No organization can test everything. So how do you make intelligent decisions about which tests to include in your EFT regression testing? How do you create a test plan that makes the most of your test resources? This article offers one approach to categorizing and prioritizing your regression testing of electronic payments.

What Every EFT Tester Knows

While managers at financial institutions agree in principle that EFT software testing is necessary and important, these principles are not always reflected in the time and resources allotted to testing. More often than not, testing is constrained by limited budgets, or squeezed by delivery promises and aggressive deadlines. Unlimited testing is simply not an option. The only course of action, then, is to determine the best use of the limited resources of Quality Assurance/Quality Control (QA/QC) departments. The question is: how do you determine that?

Identifying Electronic Payment Events and Evaluating Probability

You likely already have a list of events that you want to test before moving a new feature or release into production. How do you begin to prioritize those EFT tests?

(AVAILABLE DATA)
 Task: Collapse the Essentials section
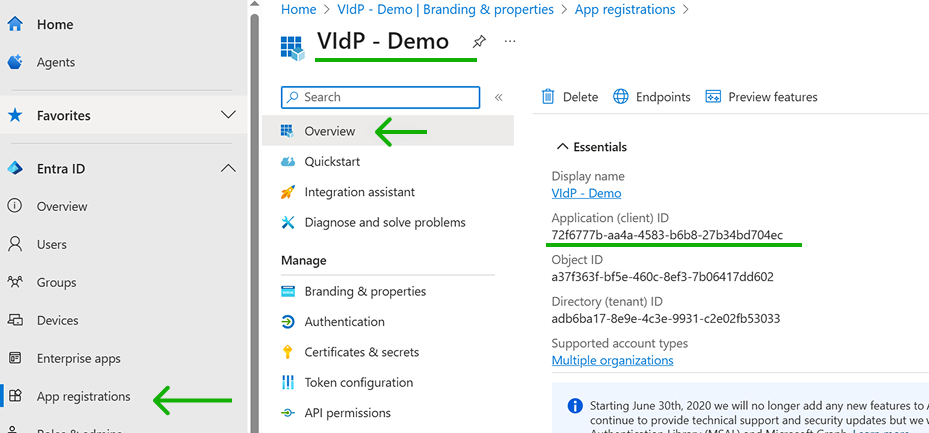(561, 147)
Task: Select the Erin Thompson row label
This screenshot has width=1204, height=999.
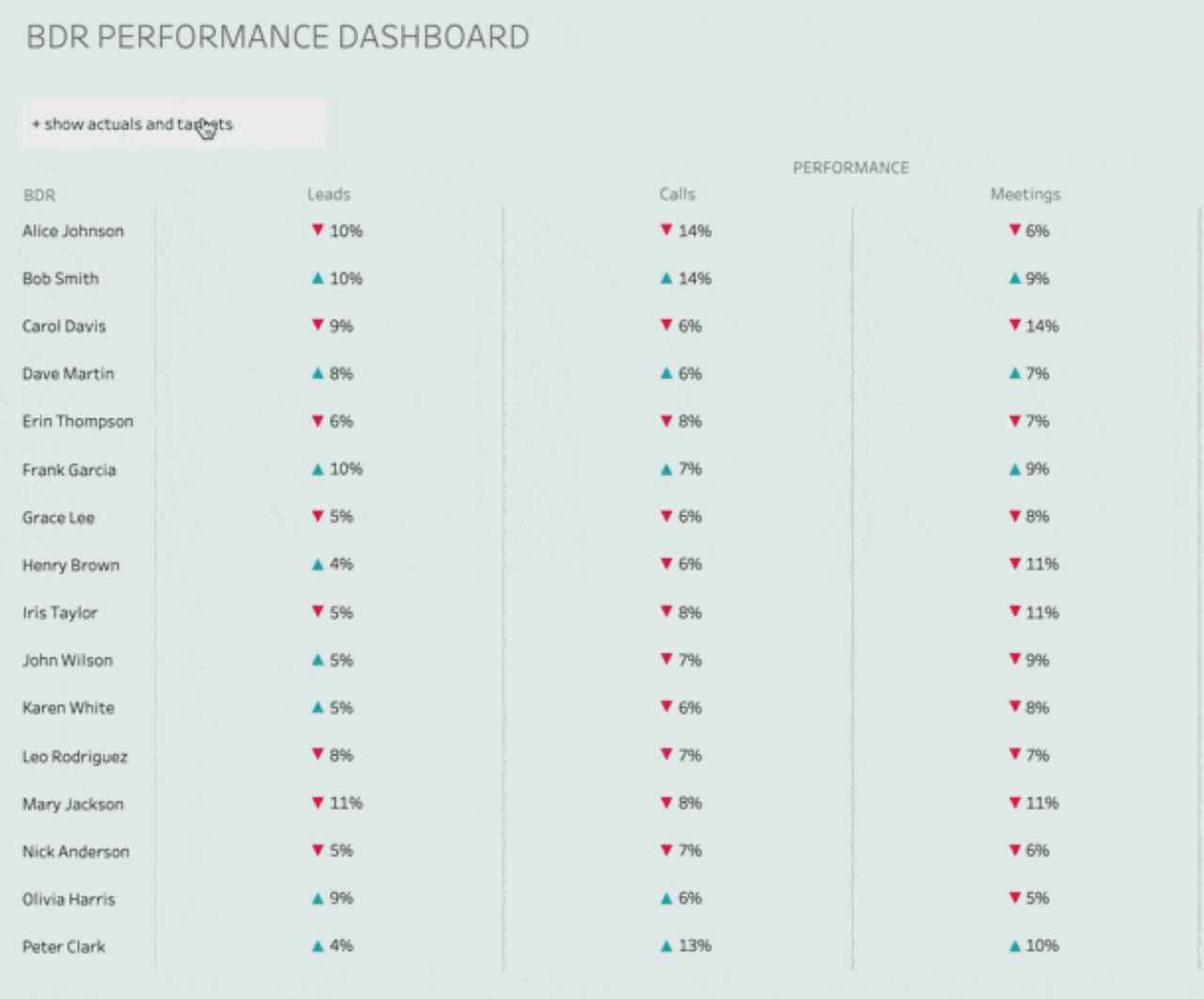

(PARTS OF THE EXERCISE)
[A] Answer these questions using the article on EFT regression testing.
(i) What two things does the article say usually constrain testing?
(ii) What does the abbreviation QA/QC stand for?
(iii) What does the article say the reader likely already has before moving a new feature or release into production?
[B] Revise the article on EFT regression testing by writing out the passage starting at "Identifying Electronic Payment" and ending at "those EFT tests?", with "a new feature or release" replaced by "an update".
[C] Pick up the article on EFT regression testing after its final sentence and keep writing it.

(WRITTEN RESPONSES)
[A]
(i) Limited budgets, and delivery promises with aggressive deadlines.
(ii) Quality Assurance/Quality Control.
(iii) A list of events that the reader wants to test.

[B]
Identifying Electronic Payment Events and Evaluating Probability

You likely already have a list of events that you want to test before moving an update into production. How do you begin to prioritize those EFT tests?

[C]
  • First, you evaluate your list in terms of which events potentially have the most severe financial impact on your financial institution. Put simply, which events will "take money out of your pocket,” causing losses that directly affect the bottom line? Certainly, cases of ATMs dispensing cash in excess of account balances, or of incorrectly posting cash-back amounts associated with POS debits, are extreme examples of events that can have a severe impact on your organization.

    Some events do not result in direct losses, but will potentially decrease or limit your profitability. Events that limit ATM or POS usage, or affect switch availability, may fit into this category.

  • Secondly, you determine probability, or the likelihood of these events occurring. By examining why and how such events occur, and incorporating this knowledge into development of your QA scripts and procedures, you can reduce the probability of these events.